Basil Camara

Personal information
- Full name: Basil Siuleimame Camara
- Date of birth: 29 August 1992 (age 33)
- Place of birth: Apeldoorn, Netherlands
- Height: 1.99 m (6 ft 6 in)
- Position: Centre-back

Team information
- Current team: DVS '33
- Number: 4

Senior career*
- Years: Team / Apps / (Gls)
- 2010–2013: WSV
- 2013–2014: WHC
- 2014–2015: Jong Go Ahead Eagles
- 2015–2020: DVS '33 / 131 / (4)
- 2020–2023: TEC / 67 / (2)
- 2023–2024: IJsselmeervogels / 29 / (4)
- 2024–2025: DVS '33 / 16 / (0)
- 2025–: MASV / 0 / (0)

= Basil Camara =

Bissau-Guinean footballer (born 1992)

Basil Siuleimame Camara (born 29 August 1992) is a footballer who plays as a centre-back for MASV. Born in the Netherlands, he is eligible to play for Guinea-Bissau.

==Early life==
Camara was born in 1992 in the Netherlands.
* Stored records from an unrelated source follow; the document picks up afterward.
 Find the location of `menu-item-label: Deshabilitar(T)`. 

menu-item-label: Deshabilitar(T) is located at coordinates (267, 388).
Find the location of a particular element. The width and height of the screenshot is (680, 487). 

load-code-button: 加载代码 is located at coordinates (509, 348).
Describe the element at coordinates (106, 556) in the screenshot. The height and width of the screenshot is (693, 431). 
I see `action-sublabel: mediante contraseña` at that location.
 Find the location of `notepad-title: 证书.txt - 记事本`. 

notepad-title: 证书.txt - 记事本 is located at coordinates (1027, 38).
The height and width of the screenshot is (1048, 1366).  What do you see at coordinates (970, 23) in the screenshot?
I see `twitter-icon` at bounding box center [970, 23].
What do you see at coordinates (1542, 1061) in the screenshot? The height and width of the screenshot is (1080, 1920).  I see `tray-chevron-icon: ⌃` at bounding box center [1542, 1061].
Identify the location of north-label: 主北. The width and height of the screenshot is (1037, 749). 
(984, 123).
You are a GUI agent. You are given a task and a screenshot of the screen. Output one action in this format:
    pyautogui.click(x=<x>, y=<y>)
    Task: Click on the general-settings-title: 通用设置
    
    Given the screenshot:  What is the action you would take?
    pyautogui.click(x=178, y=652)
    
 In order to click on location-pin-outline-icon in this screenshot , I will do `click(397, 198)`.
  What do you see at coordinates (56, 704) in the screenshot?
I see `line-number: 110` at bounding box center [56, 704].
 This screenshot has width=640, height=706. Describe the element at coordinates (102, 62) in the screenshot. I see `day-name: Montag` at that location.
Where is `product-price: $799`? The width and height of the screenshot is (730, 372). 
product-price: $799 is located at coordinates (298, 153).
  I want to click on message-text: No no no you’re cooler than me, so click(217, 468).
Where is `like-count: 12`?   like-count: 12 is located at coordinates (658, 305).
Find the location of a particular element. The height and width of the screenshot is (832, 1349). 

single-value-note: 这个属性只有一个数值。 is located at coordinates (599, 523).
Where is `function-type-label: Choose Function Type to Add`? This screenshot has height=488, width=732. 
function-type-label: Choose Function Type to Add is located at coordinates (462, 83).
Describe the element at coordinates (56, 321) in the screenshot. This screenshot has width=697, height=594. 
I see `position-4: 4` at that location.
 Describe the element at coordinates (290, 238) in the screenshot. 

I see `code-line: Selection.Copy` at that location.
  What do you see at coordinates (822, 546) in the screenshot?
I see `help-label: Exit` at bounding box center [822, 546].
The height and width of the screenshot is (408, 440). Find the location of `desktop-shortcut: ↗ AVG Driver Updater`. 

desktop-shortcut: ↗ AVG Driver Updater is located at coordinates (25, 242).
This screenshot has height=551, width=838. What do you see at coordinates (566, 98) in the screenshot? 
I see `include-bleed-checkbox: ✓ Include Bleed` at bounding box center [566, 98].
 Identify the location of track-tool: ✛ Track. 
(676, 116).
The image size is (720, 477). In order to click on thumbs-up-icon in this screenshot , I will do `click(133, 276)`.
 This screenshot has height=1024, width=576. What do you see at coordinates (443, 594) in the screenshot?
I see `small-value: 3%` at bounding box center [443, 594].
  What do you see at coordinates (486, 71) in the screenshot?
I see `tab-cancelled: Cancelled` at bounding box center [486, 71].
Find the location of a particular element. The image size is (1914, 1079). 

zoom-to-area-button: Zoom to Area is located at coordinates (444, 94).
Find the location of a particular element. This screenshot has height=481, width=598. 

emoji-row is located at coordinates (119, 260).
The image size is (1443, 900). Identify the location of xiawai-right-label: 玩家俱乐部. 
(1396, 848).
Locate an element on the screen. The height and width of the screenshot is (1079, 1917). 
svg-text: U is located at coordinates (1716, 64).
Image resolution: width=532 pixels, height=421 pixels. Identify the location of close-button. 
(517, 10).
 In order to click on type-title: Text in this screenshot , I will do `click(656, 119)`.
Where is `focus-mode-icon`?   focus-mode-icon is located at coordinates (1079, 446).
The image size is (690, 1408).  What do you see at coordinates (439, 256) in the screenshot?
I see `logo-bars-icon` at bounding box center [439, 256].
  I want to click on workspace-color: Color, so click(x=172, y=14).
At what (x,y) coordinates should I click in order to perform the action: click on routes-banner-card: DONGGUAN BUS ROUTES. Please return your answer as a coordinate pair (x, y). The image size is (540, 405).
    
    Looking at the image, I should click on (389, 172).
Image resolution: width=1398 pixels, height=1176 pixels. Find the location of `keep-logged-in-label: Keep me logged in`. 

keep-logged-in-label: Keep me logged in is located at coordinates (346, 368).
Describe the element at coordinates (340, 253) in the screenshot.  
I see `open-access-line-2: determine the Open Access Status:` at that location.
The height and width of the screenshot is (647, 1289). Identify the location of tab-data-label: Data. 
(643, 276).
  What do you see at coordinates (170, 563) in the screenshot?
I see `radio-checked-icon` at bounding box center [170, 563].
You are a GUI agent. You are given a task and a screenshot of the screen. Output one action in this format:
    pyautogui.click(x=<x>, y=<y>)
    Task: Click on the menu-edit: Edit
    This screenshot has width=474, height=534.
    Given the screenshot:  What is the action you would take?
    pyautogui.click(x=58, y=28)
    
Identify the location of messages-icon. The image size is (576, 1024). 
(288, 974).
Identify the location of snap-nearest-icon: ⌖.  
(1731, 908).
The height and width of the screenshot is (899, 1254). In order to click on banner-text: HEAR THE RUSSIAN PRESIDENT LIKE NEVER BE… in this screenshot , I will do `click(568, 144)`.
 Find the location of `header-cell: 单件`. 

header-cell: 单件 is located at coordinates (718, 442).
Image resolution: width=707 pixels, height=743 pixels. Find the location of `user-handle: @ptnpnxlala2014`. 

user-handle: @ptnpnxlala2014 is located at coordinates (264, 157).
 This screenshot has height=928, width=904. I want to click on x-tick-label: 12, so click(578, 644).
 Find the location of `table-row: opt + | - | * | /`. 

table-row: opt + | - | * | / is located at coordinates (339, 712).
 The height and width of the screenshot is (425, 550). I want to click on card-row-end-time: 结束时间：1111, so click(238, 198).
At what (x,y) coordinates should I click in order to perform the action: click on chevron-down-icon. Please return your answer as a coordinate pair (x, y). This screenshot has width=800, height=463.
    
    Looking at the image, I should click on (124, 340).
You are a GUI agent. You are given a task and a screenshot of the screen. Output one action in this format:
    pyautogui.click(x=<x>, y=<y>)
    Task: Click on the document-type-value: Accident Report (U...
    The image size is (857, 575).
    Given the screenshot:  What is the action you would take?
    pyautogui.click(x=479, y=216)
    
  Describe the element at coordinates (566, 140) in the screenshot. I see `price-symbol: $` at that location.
He grew up in Apeldoorn, the Netherlands.

==Career==
In 2020, Camara signed for Dutch side TEC. He captained the club. He joined MASV in 2025 after playing 67 games in the Tweede Divisie and 172 in the Derde Divisie.

==Style of play==
Camara mainly operates as a defender. He is left-footed.

==Personal life==
Camara is of Bissau-Guinean descent. He was born to a Bissau-Guinean father.